* **Exercise goal**
Your answer should be the lines below from the one with "Thailand (42, 2009)" to the one with "Testbericht: Skyscanner Flugsuche", both included, given again exactly and with nothing added.

╭─ Information supplied

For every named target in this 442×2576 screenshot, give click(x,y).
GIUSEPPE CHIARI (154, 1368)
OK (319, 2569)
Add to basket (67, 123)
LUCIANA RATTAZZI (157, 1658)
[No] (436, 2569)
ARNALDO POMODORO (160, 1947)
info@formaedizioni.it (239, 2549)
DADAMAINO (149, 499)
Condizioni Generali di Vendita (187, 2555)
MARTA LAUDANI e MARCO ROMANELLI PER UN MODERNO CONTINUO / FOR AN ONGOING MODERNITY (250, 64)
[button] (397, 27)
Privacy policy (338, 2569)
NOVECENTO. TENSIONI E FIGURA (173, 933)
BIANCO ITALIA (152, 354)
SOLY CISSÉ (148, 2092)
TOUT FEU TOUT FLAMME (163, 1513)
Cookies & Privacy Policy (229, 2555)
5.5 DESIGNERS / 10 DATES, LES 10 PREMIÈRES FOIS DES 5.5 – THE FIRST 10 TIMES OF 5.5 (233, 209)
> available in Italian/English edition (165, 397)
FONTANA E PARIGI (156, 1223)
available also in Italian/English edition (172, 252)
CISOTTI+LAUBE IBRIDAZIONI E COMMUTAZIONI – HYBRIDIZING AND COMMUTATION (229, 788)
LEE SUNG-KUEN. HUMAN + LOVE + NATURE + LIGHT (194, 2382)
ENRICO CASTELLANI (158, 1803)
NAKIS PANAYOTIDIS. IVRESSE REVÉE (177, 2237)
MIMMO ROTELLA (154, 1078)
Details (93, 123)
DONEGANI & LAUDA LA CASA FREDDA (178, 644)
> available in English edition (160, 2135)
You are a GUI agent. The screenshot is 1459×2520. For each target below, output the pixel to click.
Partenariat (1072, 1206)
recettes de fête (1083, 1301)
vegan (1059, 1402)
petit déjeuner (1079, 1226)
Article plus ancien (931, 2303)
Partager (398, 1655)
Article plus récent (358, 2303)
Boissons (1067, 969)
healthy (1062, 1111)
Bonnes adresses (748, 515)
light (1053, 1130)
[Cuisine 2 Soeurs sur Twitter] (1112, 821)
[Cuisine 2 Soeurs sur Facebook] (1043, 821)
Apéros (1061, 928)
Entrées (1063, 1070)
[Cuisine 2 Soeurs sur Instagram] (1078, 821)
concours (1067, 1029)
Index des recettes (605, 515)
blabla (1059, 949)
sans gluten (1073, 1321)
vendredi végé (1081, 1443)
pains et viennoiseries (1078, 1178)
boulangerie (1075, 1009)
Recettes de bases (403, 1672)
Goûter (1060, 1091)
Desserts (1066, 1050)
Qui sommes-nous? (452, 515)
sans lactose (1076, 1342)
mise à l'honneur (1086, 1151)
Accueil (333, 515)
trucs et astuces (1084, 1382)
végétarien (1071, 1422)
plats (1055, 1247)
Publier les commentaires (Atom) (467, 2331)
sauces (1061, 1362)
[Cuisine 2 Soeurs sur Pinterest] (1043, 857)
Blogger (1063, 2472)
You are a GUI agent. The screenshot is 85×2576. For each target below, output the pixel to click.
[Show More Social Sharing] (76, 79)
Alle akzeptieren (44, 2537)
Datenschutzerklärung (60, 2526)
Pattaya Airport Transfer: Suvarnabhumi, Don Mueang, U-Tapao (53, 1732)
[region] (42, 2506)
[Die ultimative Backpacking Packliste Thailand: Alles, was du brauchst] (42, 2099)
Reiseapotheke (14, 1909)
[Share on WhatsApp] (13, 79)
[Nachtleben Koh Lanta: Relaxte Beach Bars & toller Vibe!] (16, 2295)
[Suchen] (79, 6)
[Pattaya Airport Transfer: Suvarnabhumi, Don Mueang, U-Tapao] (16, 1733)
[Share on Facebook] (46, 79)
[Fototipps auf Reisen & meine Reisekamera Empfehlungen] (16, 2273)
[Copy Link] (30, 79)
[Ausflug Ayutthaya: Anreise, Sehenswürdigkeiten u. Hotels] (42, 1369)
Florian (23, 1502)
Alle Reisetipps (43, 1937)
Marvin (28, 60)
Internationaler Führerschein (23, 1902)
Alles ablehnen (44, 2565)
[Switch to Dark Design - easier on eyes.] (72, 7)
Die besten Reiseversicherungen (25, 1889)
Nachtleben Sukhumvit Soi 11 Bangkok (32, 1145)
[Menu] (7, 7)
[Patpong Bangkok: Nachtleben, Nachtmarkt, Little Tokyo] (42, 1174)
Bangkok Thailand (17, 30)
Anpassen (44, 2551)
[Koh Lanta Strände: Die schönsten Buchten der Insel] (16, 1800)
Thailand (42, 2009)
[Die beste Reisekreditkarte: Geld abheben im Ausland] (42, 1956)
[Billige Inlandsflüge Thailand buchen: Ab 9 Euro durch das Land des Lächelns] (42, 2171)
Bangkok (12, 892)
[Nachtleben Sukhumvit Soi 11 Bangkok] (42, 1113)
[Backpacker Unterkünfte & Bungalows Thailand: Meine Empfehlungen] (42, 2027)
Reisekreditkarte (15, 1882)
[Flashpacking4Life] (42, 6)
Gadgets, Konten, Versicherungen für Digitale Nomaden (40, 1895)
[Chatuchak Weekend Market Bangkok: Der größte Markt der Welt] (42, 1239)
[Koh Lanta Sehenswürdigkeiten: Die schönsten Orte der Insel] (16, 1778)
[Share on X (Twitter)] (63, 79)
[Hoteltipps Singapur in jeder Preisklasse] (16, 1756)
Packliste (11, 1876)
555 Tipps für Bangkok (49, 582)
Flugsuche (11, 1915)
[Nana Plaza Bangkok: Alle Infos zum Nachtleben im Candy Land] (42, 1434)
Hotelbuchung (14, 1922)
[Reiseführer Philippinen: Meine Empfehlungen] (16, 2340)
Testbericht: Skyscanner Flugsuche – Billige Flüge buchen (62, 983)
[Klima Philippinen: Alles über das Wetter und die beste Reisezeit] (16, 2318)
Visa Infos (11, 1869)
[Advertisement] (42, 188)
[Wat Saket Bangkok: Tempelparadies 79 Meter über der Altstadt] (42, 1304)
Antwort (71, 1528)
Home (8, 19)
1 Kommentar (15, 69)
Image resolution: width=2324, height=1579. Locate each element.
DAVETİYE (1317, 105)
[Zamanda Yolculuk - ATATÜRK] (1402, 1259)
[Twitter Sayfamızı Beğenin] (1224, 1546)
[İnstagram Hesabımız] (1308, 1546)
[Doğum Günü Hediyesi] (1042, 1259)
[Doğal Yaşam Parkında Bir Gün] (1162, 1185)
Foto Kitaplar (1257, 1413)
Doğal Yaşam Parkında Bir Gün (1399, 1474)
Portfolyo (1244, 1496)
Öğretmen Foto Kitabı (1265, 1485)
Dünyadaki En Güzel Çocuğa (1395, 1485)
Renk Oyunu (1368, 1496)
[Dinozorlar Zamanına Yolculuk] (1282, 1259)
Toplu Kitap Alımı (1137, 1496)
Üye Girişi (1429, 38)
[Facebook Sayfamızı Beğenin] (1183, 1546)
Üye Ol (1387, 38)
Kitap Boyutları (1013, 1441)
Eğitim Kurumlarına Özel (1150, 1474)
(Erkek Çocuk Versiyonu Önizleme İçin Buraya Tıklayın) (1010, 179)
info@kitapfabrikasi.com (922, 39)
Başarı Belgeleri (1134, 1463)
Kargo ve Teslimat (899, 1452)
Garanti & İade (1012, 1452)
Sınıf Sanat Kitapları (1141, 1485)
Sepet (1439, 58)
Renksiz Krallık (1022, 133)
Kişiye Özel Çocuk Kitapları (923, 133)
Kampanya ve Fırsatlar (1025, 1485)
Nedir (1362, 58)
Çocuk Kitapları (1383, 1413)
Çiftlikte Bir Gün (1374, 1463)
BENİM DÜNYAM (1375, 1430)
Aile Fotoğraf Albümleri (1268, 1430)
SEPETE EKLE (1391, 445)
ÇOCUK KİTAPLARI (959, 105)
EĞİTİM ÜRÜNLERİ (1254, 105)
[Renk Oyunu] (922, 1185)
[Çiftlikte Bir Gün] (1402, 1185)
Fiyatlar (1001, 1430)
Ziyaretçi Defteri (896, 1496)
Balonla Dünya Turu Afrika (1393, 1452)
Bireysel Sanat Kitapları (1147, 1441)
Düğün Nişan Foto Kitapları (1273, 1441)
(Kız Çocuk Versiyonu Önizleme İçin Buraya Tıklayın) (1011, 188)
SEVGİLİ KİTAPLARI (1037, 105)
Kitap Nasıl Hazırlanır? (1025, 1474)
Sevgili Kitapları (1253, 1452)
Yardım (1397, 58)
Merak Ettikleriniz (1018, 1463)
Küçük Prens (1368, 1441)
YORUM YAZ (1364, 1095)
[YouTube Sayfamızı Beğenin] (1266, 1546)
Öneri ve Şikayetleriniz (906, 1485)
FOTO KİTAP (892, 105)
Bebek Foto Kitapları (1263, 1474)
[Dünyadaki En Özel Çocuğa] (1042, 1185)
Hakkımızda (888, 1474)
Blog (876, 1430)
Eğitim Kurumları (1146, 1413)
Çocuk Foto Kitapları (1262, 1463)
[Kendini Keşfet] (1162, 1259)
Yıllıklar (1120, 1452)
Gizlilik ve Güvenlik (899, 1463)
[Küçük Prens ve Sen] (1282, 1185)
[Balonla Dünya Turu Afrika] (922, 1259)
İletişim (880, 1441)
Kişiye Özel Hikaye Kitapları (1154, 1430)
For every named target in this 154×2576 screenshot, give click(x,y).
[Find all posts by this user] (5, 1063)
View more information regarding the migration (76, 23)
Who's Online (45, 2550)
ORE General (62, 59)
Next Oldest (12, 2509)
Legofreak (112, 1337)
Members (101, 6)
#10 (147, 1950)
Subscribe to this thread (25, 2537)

╰─

* **Solution below**
Thailand (42, 2009)
[Die beste Reisekreditkarte: Geld abheben im Ausland] (42, 1956)
[Billige Inlandsflüge Thailand buchen: Ab 9 Euro durch das Land des Lächelns] (42, 2171)
Bangkok (12, 892)
[Nachtleben Sukhumvit Soi 11 Bangkok] (42, 1113)
[Backpacker Unterkünfte & Bungalows Thailand: Meine Empfehlungen] (42, 2027)
Reisekreditkarte (15, 1882)
[Flashpacking4Life] (42, 6)
Gadgets, Konten, Versicherungen für Digitale Nomaden (40, 1895)
[Chatuchak Weekend Market Bangkok: Der größte Markt der Welt] (42, 1239)
[Koh Lanta Sehenswürdigkeiten: Die schönsten Orte der Insel] (16, 1778)
[Share on X (Twitter)] (63, 79)
[Hoteltipps Singapur in jeder Preisklasse] (16, 1756)
Packliste (11, 1876)
555 Tipps für Bangkok (49, 582)
Flugsuche (11, 1915)
[Nana Plaza Bangkok: Alle Infos zum Nachtleben im Candy Land] (42, 1434)
Hotelbuchung (14, 1922)
[Reiseführer Philippinen: Meine Empfehlungen] (16, 2340)
Testbericht: Skyscanner Flugsuche – Billige Flüge buchen (62, 983)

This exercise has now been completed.